In Mendoza, “[w]e reverse[d] the final judgment because the judge improperly instructed the jury about a duty to adjust the claim and how to construe a contract[.]” 250 So. 3d at 717 (emphasis added). In doing so, we did not address whether the evidence was erroneously admitted. See generally id. 716.

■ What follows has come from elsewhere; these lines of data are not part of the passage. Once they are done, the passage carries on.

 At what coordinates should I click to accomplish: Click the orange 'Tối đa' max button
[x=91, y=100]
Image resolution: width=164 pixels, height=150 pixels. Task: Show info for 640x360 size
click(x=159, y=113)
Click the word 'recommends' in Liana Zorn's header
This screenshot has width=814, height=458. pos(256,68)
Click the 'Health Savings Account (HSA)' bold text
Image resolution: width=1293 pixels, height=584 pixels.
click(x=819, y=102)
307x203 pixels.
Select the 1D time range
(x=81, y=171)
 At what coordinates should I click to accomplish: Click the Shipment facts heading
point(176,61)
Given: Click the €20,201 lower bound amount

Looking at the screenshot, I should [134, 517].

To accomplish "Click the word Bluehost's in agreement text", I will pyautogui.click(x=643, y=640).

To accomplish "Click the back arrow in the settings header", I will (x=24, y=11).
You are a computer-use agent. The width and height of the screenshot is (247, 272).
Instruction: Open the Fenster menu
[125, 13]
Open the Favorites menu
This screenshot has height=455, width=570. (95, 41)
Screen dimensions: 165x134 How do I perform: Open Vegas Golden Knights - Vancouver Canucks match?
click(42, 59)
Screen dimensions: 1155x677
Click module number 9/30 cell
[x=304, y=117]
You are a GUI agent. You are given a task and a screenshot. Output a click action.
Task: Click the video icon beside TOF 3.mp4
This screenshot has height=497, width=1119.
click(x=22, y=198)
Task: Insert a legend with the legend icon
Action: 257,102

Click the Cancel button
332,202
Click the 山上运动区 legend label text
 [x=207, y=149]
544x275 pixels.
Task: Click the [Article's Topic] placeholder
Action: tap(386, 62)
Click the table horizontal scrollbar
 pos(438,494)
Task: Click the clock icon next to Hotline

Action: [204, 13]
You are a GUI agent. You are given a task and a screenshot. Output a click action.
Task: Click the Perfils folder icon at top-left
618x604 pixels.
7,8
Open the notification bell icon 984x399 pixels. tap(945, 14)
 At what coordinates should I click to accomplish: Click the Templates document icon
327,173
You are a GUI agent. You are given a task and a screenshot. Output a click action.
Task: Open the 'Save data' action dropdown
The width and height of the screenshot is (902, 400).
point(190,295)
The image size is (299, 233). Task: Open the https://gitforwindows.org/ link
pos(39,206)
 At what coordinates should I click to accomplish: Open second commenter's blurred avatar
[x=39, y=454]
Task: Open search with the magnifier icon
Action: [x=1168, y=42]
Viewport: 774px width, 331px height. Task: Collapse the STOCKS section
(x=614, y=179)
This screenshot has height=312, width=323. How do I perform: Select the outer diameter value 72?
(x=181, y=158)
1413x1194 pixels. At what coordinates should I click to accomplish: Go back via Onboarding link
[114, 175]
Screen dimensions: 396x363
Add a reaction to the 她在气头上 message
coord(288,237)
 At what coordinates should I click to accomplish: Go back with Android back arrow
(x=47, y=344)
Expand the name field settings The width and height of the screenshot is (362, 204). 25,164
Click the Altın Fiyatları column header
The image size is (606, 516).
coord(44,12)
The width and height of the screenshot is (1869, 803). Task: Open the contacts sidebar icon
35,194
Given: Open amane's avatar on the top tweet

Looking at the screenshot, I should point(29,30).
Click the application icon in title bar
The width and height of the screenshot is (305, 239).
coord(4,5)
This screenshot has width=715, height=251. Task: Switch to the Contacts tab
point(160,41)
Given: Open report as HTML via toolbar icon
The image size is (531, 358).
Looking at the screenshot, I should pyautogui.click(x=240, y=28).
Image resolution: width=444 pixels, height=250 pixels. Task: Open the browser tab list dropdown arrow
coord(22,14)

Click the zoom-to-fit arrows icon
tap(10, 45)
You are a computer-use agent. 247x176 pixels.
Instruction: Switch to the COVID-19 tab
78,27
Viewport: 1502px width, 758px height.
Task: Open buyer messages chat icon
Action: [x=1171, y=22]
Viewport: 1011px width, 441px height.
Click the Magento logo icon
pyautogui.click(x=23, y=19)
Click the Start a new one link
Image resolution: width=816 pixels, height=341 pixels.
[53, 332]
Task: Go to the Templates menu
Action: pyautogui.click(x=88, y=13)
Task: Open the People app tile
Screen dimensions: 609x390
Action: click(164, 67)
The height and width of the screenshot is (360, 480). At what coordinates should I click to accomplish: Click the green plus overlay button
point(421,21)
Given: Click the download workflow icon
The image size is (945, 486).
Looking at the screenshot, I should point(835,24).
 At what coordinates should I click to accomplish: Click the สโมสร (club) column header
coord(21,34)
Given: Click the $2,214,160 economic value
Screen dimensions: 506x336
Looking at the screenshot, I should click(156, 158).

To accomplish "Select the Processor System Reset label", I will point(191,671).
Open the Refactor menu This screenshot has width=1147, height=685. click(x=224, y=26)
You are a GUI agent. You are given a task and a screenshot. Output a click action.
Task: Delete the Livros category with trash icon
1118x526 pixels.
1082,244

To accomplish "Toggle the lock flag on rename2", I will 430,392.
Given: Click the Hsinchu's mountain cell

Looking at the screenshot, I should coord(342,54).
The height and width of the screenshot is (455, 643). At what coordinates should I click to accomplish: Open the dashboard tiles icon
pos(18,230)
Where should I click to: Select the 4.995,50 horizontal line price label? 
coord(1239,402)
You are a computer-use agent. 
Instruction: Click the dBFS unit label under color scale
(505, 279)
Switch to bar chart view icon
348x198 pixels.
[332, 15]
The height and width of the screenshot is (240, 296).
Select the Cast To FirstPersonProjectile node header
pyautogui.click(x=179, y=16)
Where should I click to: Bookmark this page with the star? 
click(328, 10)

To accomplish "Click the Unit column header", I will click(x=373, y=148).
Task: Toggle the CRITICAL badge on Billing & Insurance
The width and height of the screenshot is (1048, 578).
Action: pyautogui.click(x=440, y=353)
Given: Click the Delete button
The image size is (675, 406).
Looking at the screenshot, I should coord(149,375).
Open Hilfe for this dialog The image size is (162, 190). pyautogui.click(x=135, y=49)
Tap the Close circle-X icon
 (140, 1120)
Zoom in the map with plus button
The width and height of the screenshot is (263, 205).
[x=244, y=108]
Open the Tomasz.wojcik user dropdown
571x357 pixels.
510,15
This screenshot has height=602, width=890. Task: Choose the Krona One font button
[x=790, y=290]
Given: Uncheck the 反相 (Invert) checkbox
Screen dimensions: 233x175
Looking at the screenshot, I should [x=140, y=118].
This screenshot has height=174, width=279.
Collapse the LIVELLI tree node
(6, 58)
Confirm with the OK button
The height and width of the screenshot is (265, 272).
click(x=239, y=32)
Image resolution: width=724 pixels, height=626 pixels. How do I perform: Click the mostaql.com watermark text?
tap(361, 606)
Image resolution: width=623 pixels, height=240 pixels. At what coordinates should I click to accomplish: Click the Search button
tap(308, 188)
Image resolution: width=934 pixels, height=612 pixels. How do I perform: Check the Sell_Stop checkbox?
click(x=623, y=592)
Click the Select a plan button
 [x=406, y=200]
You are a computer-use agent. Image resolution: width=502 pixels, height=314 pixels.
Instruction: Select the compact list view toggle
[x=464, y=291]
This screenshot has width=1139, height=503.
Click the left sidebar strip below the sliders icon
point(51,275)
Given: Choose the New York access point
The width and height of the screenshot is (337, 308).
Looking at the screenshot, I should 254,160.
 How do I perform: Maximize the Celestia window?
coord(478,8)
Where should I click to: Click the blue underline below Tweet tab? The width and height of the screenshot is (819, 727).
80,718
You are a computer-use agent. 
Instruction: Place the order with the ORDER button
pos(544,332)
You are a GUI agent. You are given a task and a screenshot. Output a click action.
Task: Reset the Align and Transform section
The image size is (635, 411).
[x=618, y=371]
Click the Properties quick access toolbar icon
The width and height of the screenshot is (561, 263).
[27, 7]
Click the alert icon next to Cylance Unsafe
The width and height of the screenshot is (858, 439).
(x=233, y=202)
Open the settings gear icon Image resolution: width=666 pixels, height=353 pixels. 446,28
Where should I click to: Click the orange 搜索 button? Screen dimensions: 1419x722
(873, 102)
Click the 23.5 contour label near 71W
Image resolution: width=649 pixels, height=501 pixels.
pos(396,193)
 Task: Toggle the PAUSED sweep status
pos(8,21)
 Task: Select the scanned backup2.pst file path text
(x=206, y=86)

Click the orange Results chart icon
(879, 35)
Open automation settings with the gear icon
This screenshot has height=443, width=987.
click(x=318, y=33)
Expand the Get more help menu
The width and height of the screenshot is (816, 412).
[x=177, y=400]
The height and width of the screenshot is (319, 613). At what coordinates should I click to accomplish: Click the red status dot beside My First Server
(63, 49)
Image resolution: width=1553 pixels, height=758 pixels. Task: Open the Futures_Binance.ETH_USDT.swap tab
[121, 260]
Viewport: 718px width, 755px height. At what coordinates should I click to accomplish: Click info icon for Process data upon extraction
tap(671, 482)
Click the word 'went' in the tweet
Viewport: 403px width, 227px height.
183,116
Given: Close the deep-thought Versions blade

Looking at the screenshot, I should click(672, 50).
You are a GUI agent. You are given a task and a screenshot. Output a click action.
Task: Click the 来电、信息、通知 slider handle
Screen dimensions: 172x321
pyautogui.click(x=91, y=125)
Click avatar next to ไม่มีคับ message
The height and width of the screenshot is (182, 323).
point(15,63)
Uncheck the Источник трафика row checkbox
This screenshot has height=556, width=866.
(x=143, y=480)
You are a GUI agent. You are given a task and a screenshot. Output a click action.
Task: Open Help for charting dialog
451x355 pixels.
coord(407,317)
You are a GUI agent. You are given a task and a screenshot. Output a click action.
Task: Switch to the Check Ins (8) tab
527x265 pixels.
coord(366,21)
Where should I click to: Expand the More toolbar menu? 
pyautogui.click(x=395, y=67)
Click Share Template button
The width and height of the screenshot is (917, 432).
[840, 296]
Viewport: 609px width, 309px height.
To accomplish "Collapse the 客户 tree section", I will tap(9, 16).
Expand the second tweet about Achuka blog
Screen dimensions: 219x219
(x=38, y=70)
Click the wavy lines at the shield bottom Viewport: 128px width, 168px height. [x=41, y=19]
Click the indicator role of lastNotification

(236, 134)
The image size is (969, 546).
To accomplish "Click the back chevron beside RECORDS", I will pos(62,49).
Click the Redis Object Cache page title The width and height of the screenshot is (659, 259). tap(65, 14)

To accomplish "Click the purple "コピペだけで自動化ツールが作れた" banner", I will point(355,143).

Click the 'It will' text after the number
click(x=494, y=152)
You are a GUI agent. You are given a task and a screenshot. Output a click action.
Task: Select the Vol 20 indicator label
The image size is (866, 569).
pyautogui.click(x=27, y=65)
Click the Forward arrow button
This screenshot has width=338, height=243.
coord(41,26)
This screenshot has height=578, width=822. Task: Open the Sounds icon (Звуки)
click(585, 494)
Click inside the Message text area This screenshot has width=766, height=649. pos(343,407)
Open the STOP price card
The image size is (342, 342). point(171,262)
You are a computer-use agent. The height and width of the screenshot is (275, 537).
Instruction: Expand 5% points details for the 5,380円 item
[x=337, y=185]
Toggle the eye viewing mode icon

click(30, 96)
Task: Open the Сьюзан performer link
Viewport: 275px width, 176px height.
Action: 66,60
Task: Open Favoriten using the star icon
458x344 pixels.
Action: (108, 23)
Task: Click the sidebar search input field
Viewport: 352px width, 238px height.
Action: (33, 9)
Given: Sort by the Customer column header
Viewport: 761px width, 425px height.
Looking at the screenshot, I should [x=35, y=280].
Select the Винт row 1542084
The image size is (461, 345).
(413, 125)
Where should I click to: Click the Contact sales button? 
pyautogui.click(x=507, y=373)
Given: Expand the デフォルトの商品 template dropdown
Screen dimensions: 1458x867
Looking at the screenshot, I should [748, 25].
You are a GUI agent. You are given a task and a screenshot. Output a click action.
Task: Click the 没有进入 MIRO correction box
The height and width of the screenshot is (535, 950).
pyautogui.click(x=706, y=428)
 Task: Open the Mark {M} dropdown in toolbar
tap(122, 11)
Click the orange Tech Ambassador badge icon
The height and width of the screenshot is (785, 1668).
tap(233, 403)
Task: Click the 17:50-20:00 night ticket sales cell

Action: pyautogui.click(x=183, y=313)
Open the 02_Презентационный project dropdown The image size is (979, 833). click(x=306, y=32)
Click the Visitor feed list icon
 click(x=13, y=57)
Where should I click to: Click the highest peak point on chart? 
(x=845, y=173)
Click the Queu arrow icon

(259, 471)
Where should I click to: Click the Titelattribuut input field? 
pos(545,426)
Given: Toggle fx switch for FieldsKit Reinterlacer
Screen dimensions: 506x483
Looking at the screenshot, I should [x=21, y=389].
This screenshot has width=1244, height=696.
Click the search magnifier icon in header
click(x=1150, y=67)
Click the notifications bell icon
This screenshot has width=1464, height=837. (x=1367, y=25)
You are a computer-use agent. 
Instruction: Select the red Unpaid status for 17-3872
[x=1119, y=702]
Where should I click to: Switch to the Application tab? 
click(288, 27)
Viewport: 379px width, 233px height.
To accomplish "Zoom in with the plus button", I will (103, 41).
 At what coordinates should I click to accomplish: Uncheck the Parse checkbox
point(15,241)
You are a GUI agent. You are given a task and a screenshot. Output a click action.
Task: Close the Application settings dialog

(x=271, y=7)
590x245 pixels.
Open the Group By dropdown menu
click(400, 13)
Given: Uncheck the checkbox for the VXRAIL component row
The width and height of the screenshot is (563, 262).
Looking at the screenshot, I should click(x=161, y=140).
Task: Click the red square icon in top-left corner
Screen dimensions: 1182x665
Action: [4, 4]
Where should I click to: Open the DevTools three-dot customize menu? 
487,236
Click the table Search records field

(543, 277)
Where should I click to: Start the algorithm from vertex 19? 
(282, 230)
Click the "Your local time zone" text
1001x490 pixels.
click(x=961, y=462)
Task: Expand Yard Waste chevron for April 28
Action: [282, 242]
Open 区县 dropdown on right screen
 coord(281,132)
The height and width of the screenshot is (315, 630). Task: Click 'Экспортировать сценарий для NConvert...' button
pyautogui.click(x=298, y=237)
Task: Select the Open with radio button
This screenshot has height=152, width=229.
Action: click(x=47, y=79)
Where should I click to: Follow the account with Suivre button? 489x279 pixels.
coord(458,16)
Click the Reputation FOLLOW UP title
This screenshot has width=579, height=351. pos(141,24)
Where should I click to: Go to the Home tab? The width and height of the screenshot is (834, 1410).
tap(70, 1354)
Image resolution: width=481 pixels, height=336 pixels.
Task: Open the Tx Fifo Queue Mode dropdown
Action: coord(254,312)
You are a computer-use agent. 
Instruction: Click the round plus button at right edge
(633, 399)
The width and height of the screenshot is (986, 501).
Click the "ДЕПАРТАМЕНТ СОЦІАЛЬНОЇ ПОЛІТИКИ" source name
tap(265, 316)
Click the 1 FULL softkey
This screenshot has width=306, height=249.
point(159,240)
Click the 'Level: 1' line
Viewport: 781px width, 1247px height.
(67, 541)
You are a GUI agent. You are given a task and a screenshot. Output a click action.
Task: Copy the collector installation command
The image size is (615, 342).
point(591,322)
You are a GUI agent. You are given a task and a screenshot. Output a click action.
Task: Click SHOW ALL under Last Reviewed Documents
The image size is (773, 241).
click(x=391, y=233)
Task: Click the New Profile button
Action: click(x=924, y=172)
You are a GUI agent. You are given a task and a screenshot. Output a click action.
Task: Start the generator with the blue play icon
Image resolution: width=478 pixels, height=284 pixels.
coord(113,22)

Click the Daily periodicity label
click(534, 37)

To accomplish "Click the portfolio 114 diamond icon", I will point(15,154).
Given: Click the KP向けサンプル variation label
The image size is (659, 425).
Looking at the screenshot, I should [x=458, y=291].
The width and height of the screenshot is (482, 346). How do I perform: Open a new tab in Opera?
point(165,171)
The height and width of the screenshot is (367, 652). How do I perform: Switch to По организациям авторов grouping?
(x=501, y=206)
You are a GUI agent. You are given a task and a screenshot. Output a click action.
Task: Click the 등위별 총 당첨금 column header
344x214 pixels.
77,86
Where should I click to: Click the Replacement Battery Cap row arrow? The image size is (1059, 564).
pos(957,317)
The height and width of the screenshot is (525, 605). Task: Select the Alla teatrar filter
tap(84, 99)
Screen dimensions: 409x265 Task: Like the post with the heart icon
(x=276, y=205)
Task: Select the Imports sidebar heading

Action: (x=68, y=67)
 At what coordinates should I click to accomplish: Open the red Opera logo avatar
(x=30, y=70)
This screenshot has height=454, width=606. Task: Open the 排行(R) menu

As the majority correctly acknowledges, we review a trial court’s decision to admit evidence for abuse of discretion. Jeanbart v. State, 299 So. 3d 3, 7 (Fla. 4th DCA 2020). Thus, the decision of whether “[r]elevant evidence is inadmissible” due to the evidence’s “probative value [being] substantially outweighed by the danger of unfair prejudice” is within the trial court’s sound discretion, and should be affirmed on appeal, unless unreasonable. See § 90.403, Fla. Stat. (2024) (emphasis added); Frances v. State, 970 So. 2d 806, 813 (Fla. 2007) (“[D]iscretion is abused only where no reasonable [person] would take the view adopted by the trial court.” (second alteration in original) (quoting Trease v. State, 768 So. 2d 1050, 1053 n.2 (Fla. 2000))). Because the evidence presented here was relevant to counter the insurer’s second affirmative defense, which was that the insured failed to provide the insurer with all of the required documents, it was not unreasonable for the trial court to conclude that the evidence’s probative value was not substantially outweighed by the danger of unfair prejudice.
Therefore, I respectfully dissent and would affirm the judgment of the trial court.